■ Material provided:
((

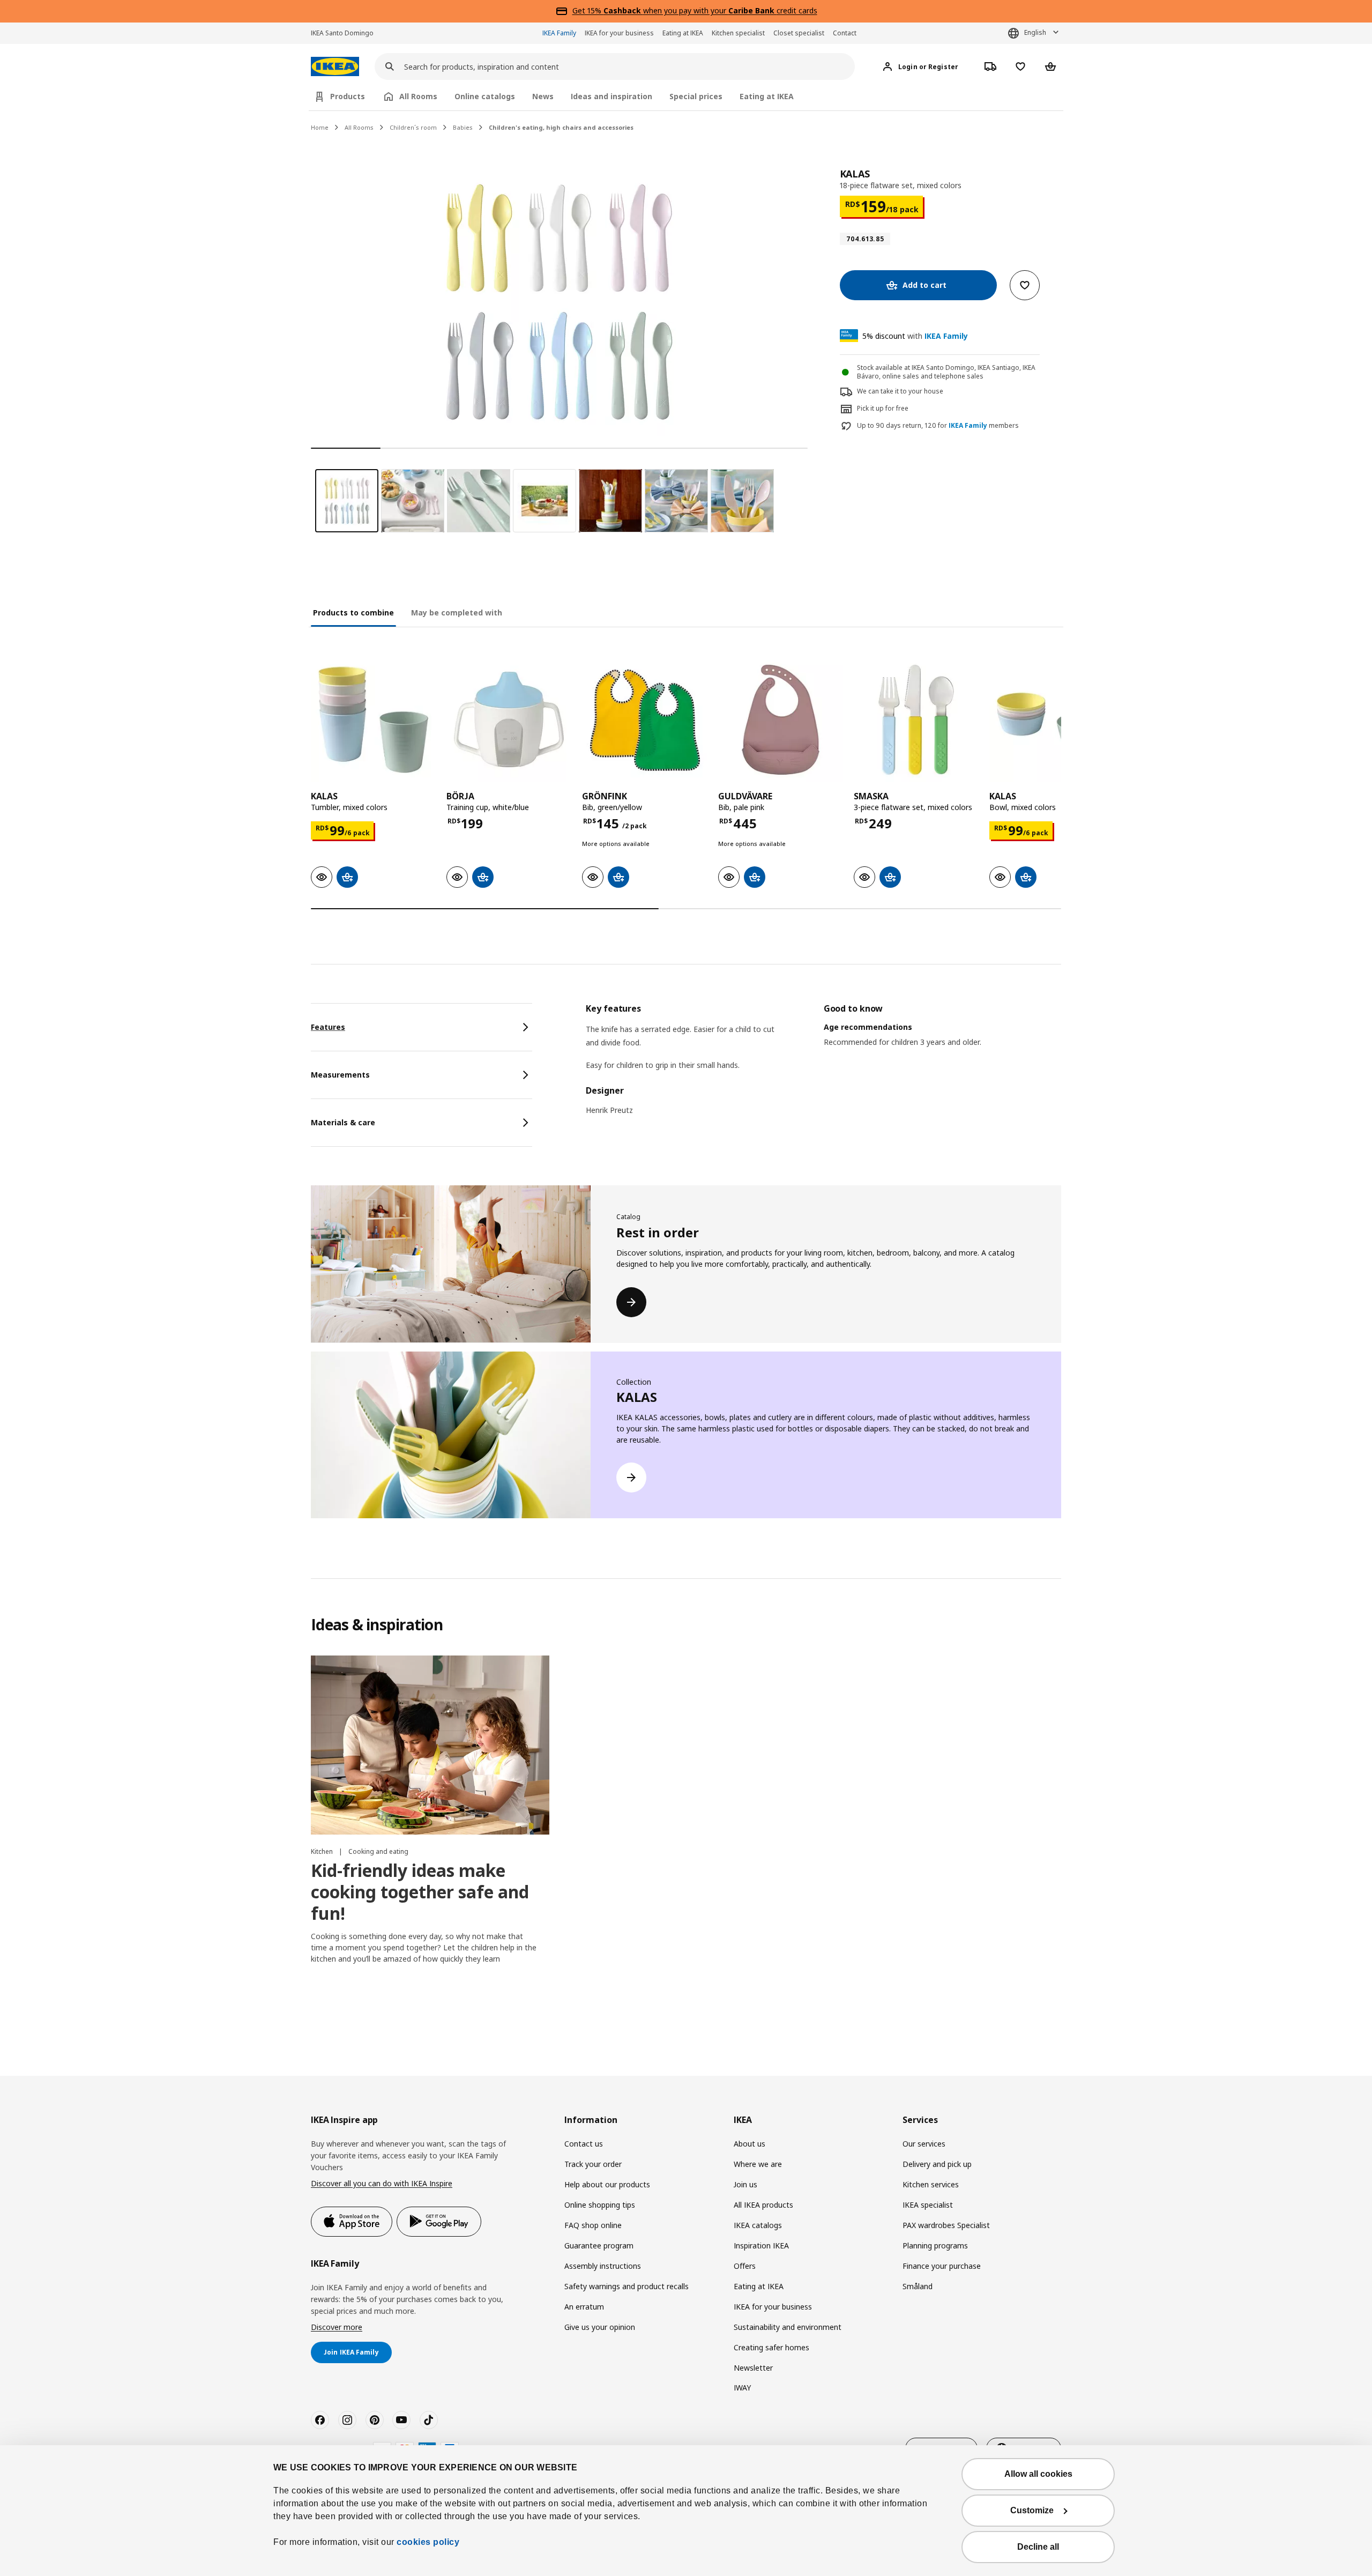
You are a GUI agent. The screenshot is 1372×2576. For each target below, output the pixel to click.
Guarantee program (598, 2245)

))
((

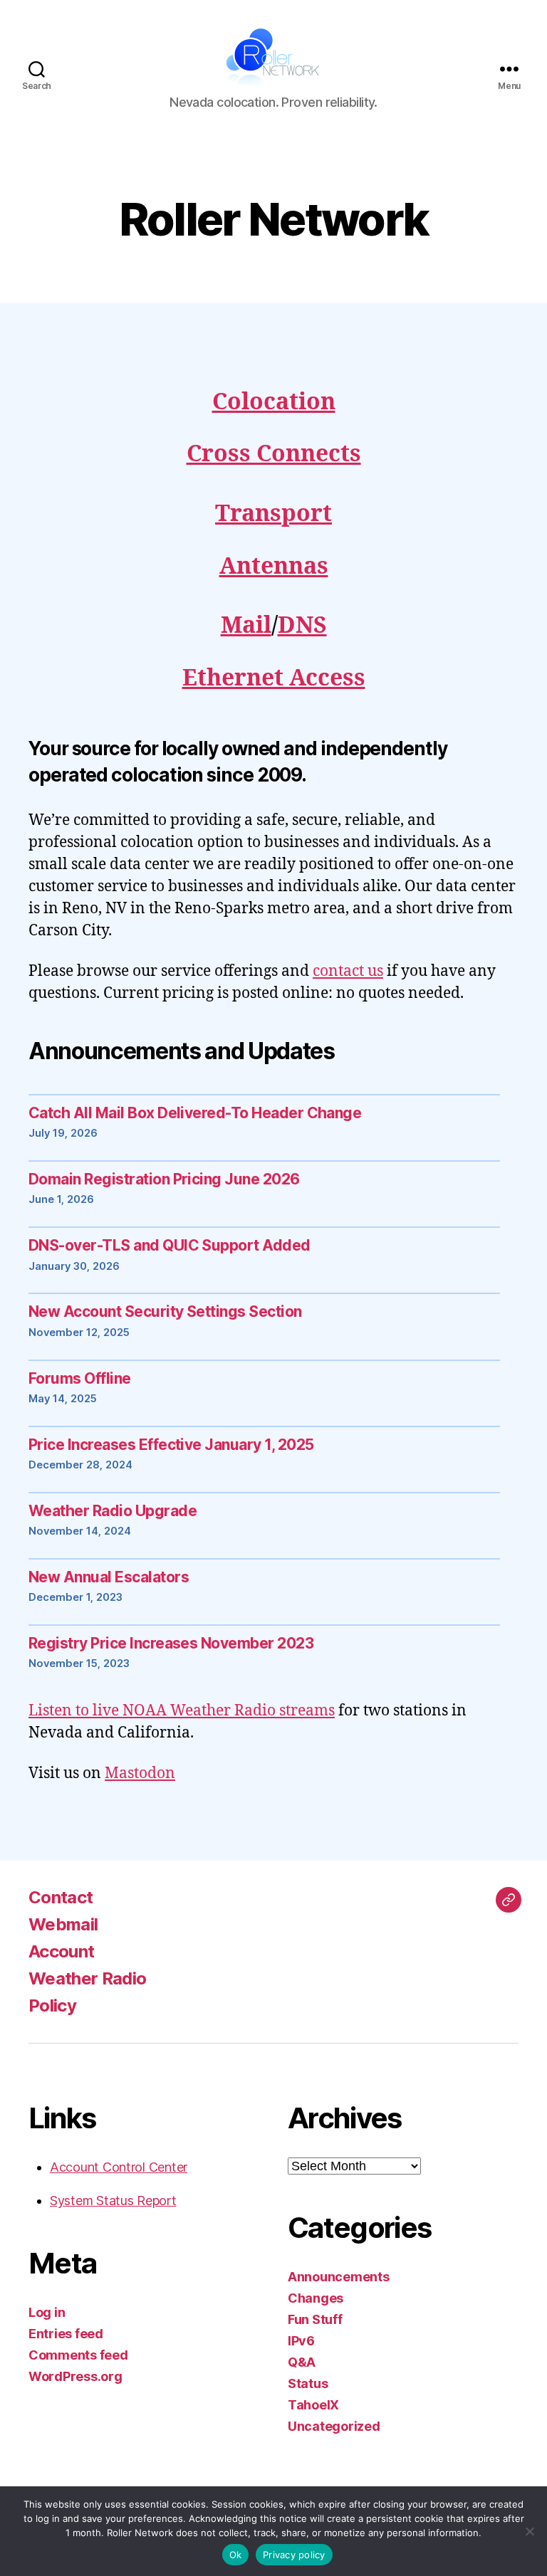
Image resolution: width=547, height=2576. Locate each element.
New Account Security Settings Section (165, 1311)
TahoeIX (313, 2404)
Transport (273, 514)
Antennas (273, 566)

))
((

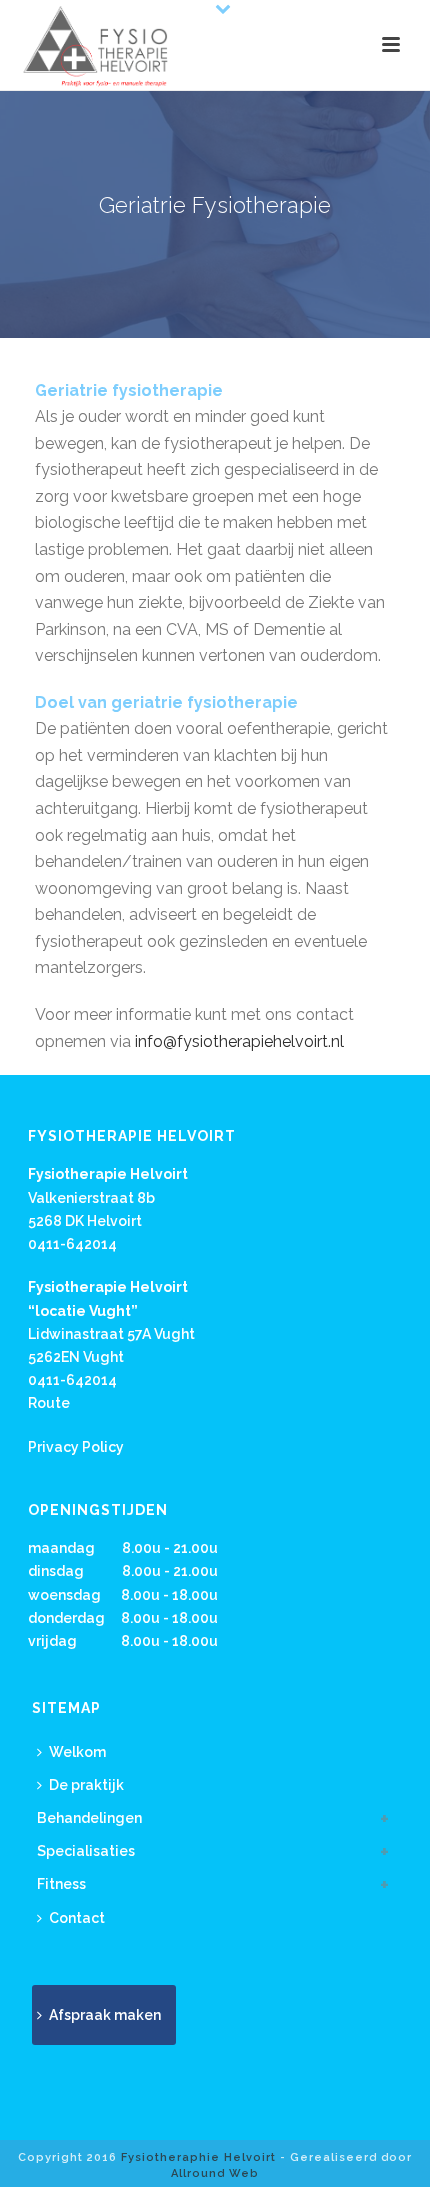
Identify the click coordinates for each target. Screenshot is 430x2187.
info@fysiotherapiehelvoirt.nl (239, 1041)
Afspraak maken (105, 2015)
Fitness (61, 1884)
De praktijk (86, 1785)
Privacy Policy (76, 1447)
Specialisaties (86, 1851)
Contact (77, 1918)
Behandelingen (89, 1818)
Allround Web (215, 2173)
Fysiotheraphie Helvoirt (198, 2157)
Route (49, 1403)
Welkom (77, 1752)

))

■ Exercise aim: Set down exactly the lines of the data above, beginning with the line that has "You are a GUI" and ending with the line that has "Guarantee program (598, 2245)", and no others.

■ Answer to this task:
You are a GUI agent. The screenshot is 1372×2576. For each target below, output the pixel to click.
Guarantee program (598, 2245)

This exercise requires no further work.